**Records provided**
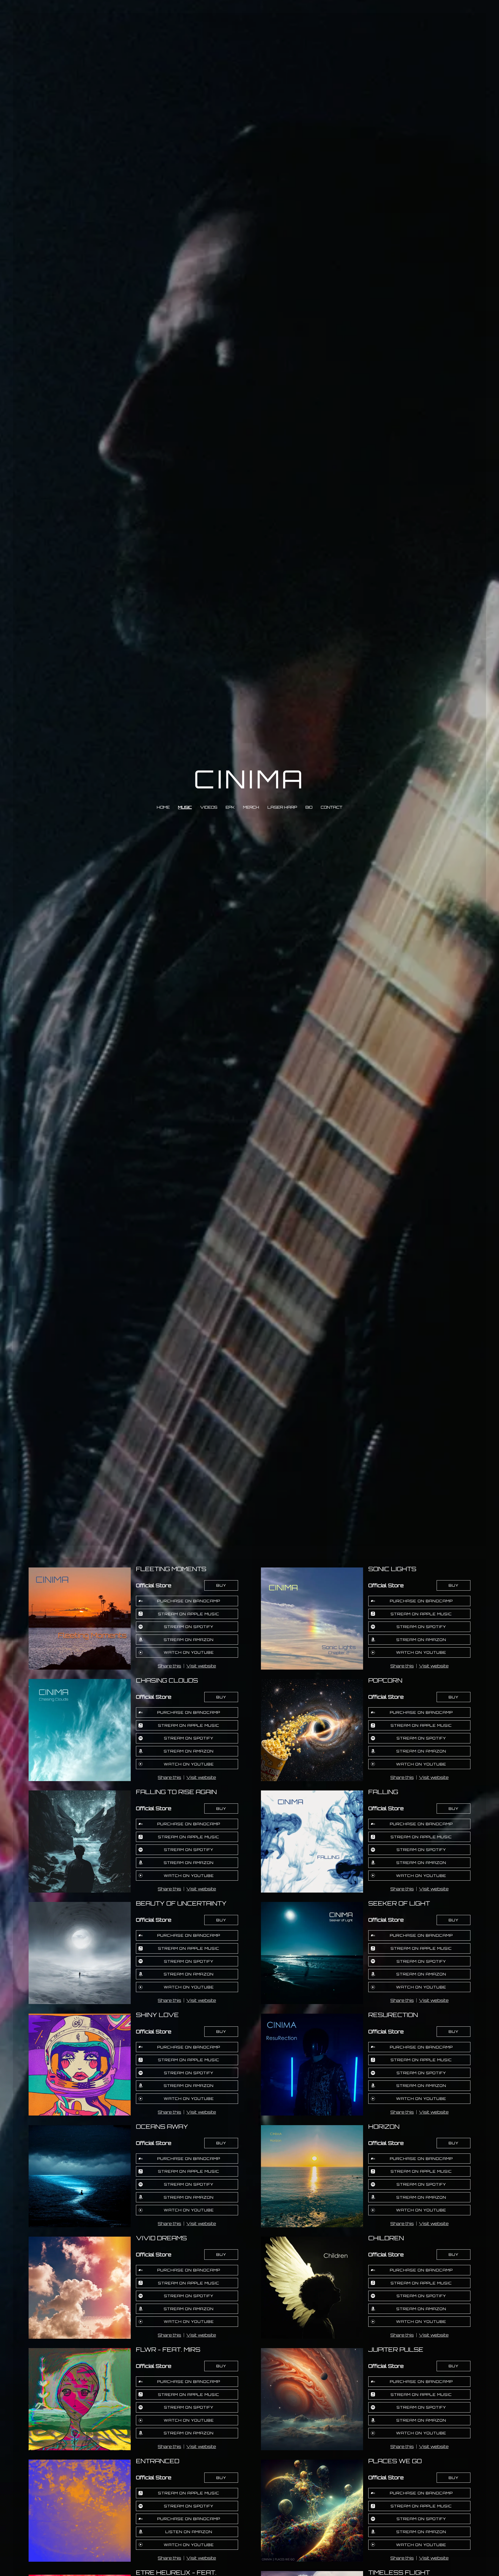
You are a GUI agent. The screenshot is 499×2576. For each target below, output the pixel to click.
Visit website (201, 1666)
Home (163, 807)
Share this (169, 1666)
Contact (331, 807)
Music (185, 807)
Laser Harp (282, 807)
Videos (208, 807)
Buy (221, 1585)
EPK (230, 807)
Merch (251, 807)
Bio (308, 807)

**Aim of the task**
Without carrying over any picture, retype the records above word for word.

**Answer to this exercise**
You are a GUI agent. The screenshot is 499×2576. For each target below, output the pixel to click.
Visit website (201, 1666)
Home (163, 807)
Share this (169, 1666)
Contact (331, 807)
Music (185, 807)
Laser Harp (282, 807)
Videos (208, 807)
Buy (221, 1585)
EPK (230, 807)
Merch (251, 807)
Bio (308, 807)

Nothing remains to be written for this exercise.